[GOAL]
In the material below, copy word for word every line from the one containing "Task: Select 'Use" up to and including the one containing "coord(1356,19)", leaving out the pictures.

(Dataset excerpt)
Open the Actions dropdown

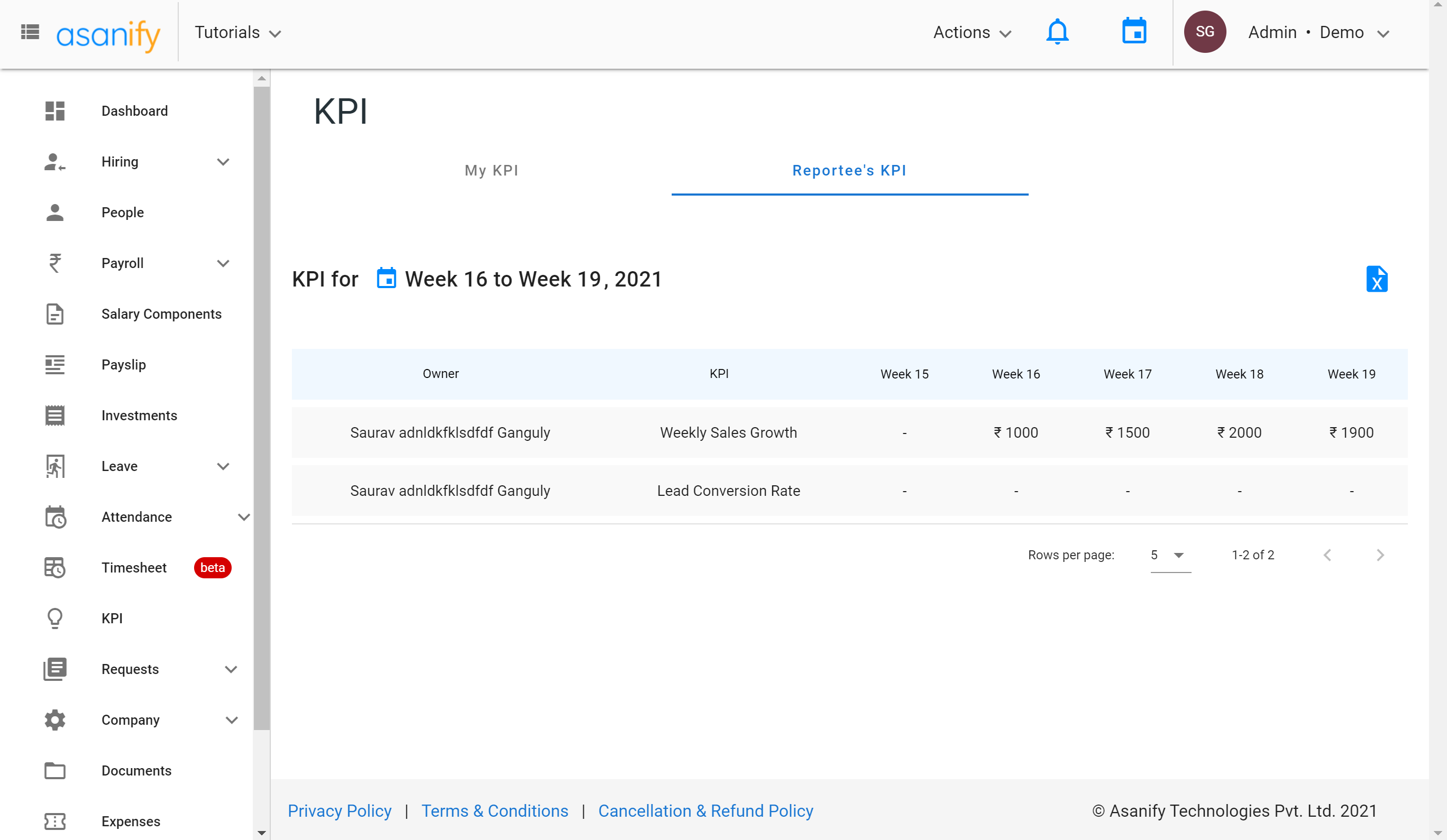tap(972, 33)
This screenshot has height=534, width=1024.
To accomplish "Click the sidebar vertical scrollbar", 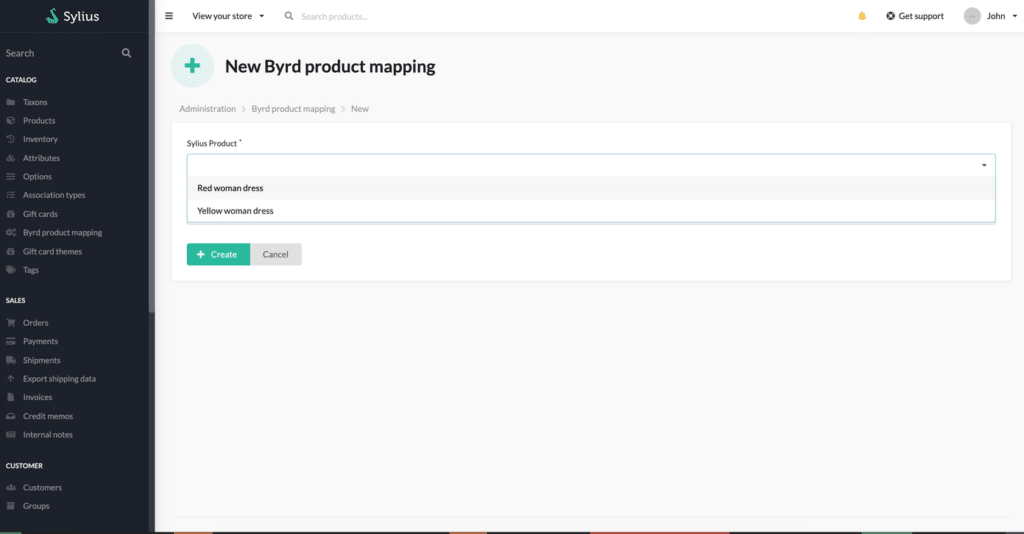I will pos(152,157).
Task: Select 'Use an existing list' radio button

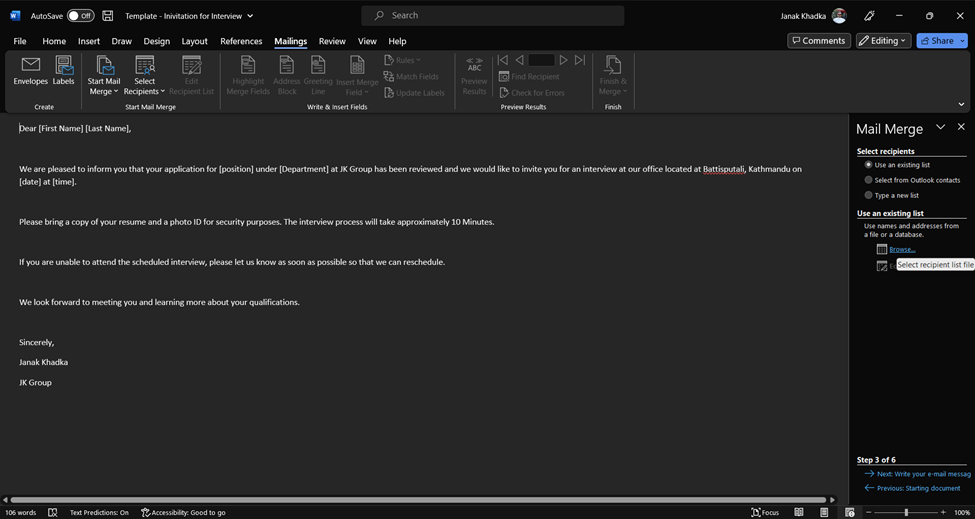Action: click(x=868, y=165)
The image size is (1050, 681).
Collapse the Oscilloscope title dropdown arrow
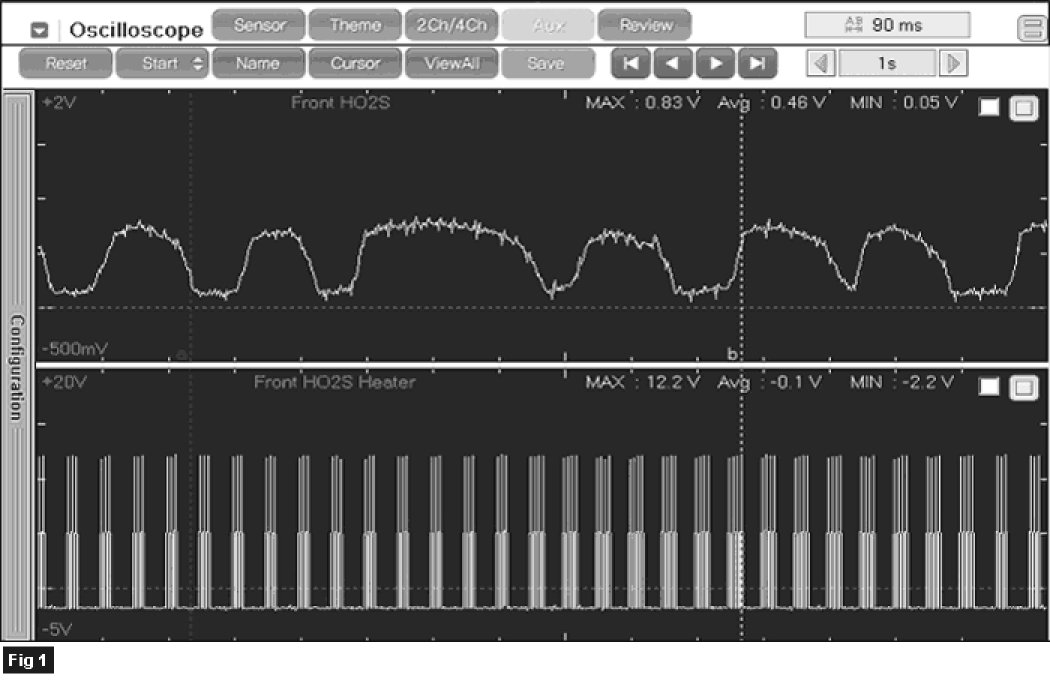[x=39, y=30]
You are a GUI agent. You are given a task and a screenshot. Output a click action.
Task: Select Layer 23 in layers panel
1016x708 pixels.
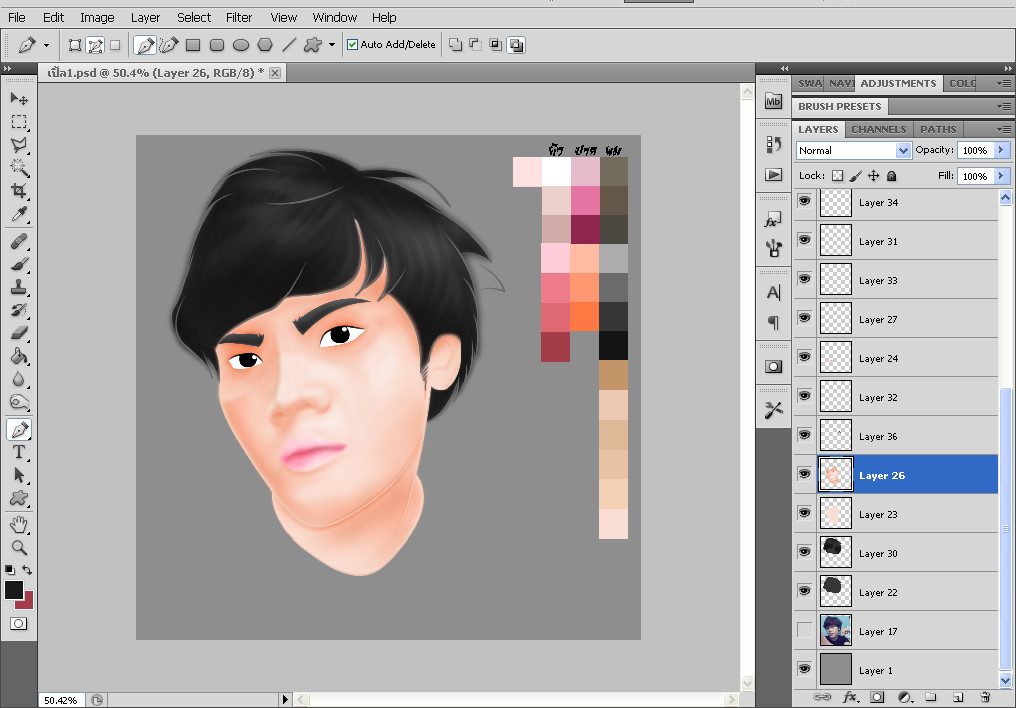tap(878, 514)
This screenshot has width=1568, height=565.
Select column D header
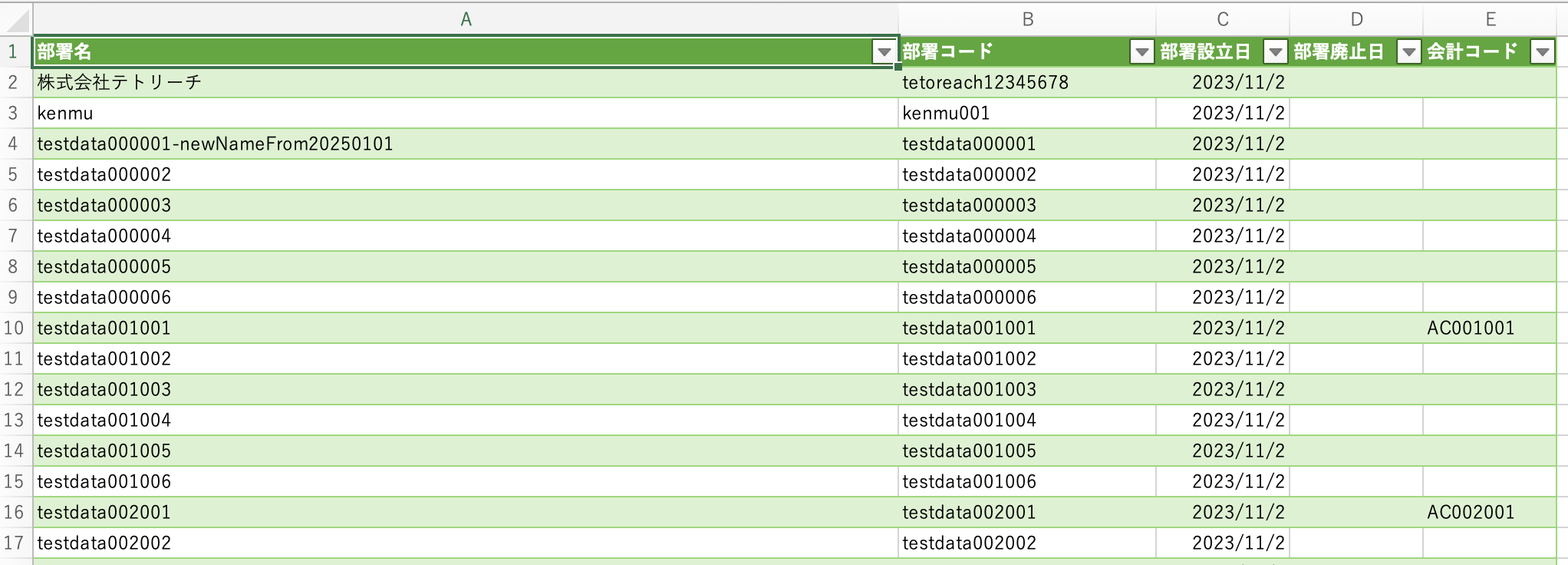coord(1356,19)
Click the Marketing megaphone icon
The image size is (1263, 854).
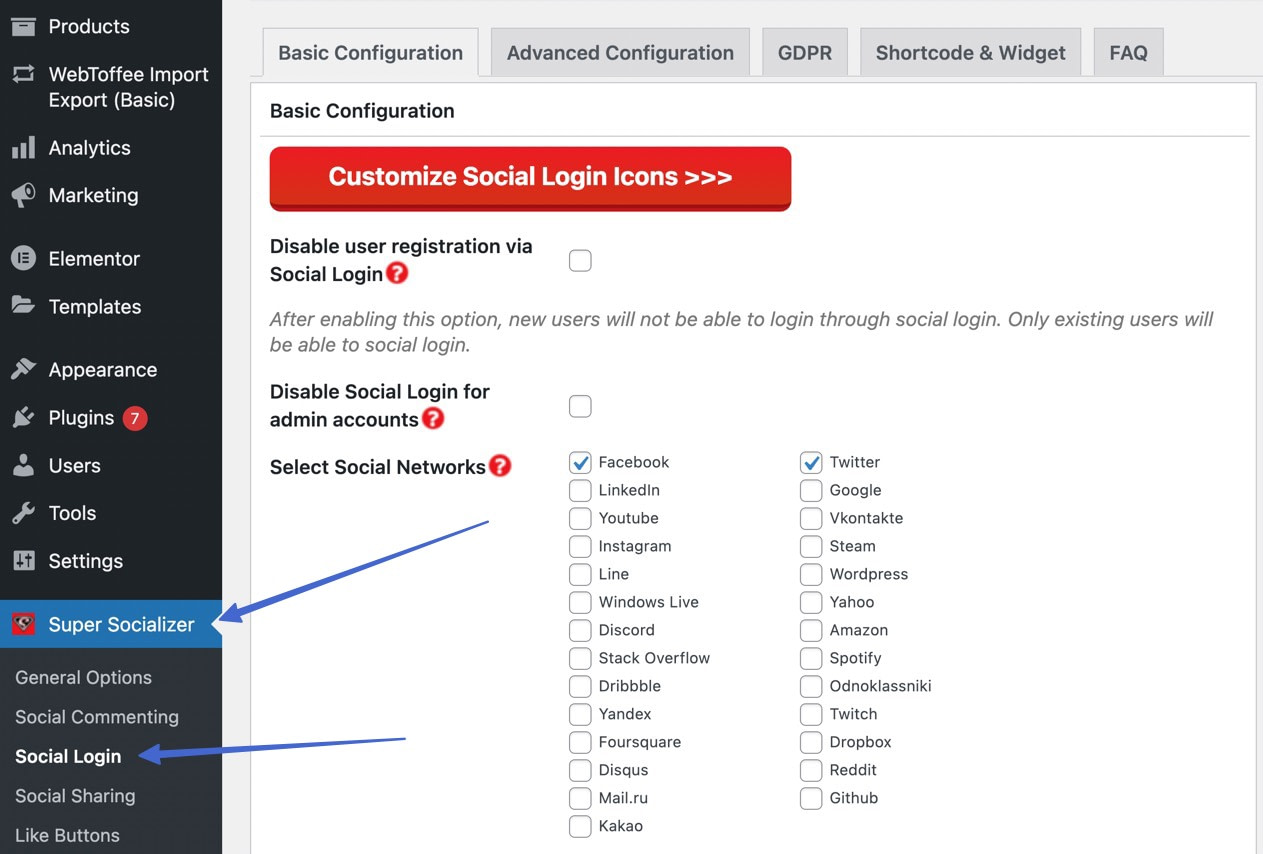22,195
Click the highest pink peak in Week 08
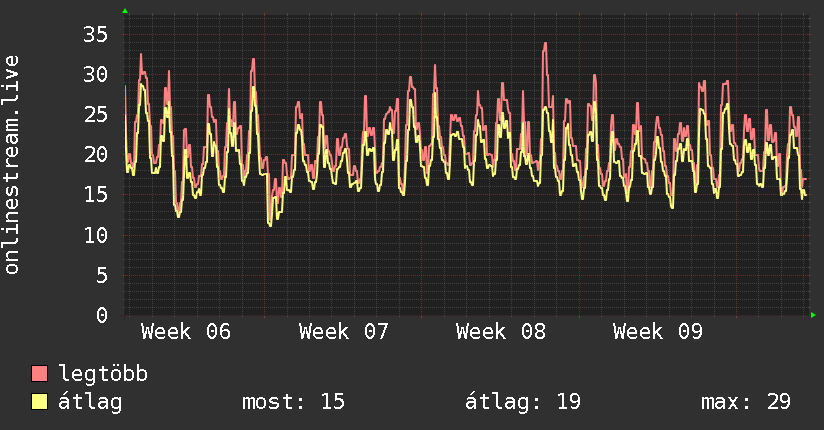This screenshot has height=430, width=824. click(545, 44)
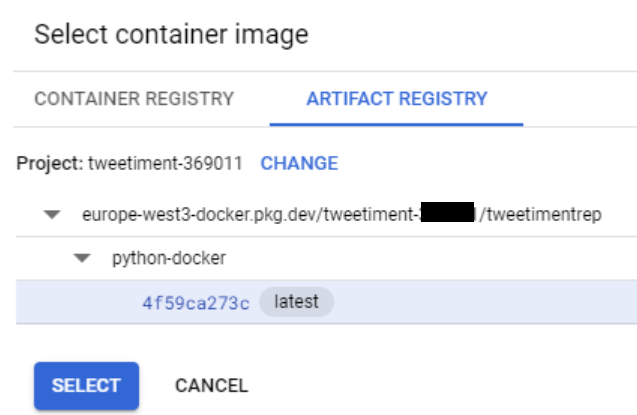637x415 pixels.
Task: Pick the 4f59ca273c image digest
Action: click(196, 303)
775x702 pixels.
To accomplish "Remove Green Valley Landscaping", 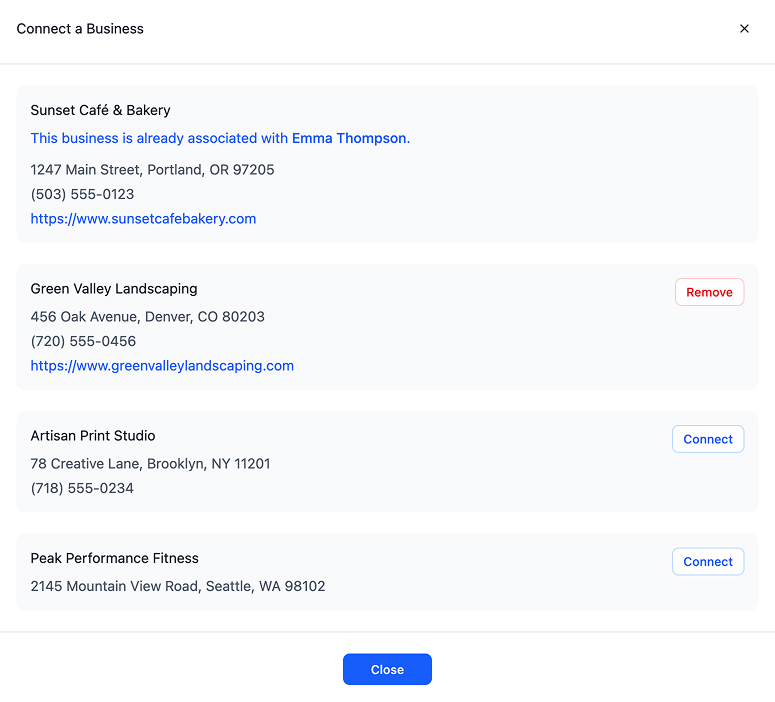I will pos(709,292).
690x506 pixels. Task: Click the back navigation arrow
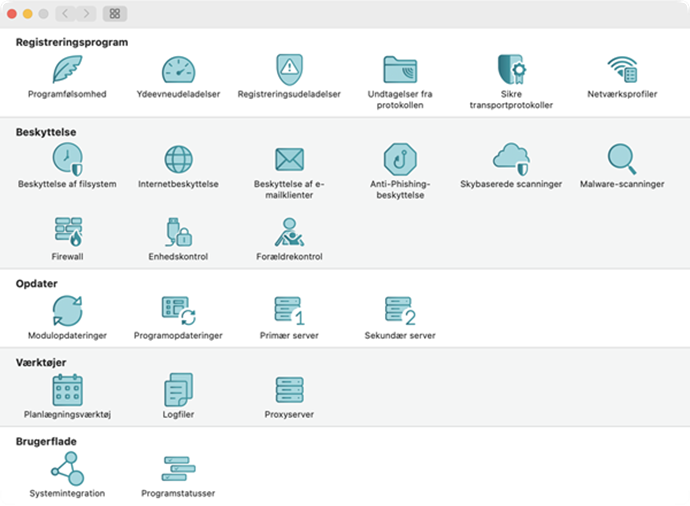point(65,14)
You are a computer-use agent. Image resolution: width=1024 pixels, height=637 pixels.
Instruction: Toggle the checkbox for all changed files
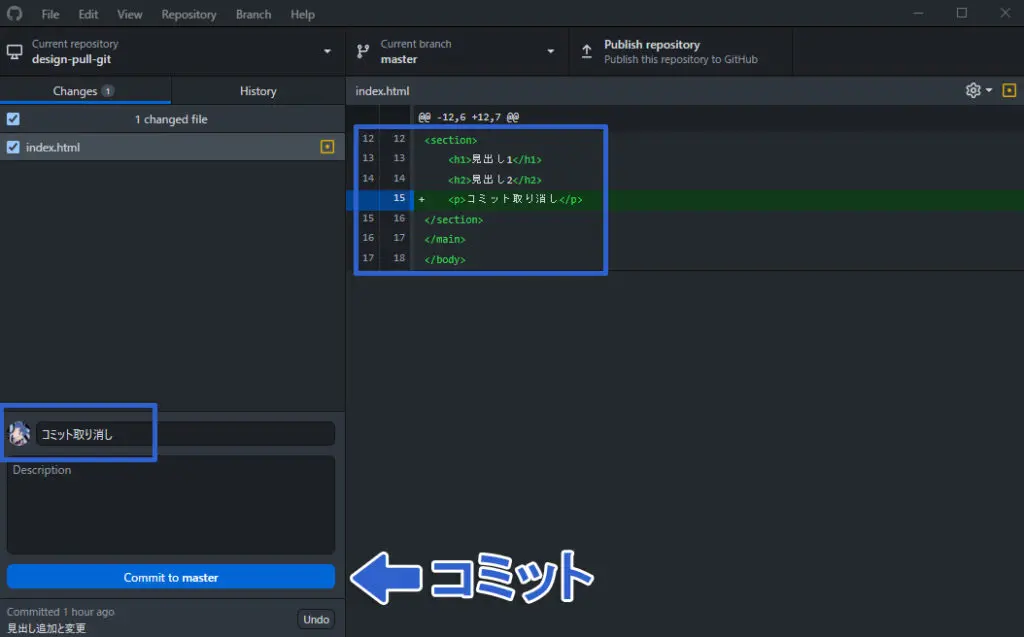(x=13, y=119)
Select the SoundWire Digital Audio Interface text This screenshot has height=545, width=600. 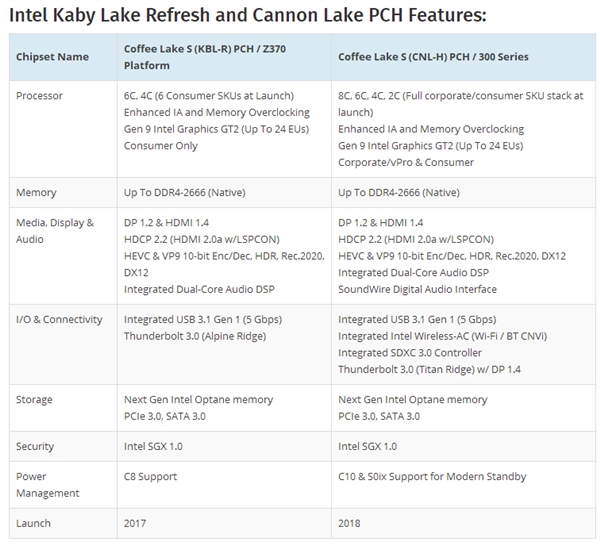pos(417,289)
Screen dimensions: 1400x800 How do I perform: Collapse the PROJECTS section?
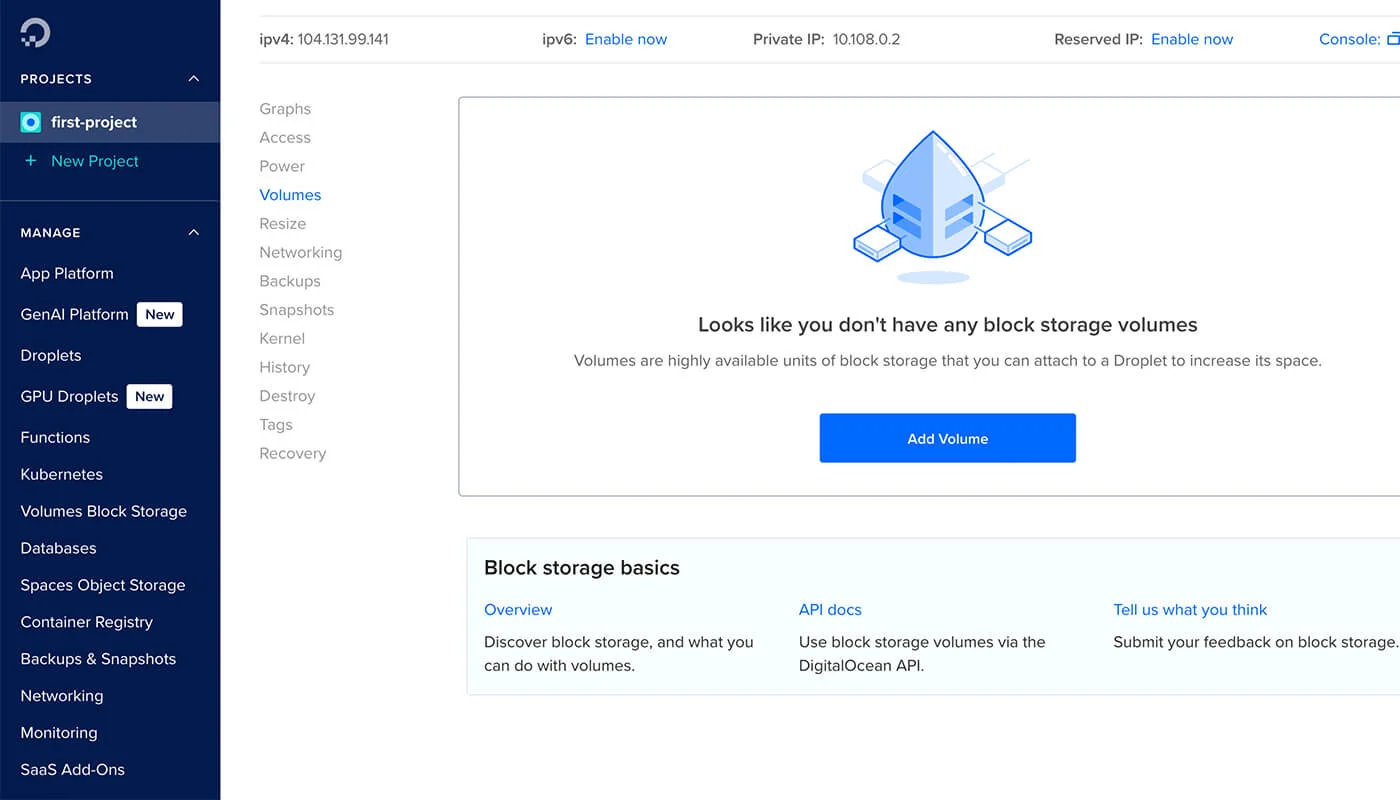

[CORRECT RESPONSE]
Task: Select 'Use an existing list' radio button

Action: click(x=868, y=165)
The image size is (1050, 681).
Collapse the Oscilloscope title dropdown arrow
[x=39, y=30]
You are a GUI agent. You are given a task and a screenshot. Output a click action.
Task: Select Layer 23 in layers panel
1016x708 pixels.
tap(878, 514)
This screenshot has width=1568, height=565.
Select column D header
coord(1356,19)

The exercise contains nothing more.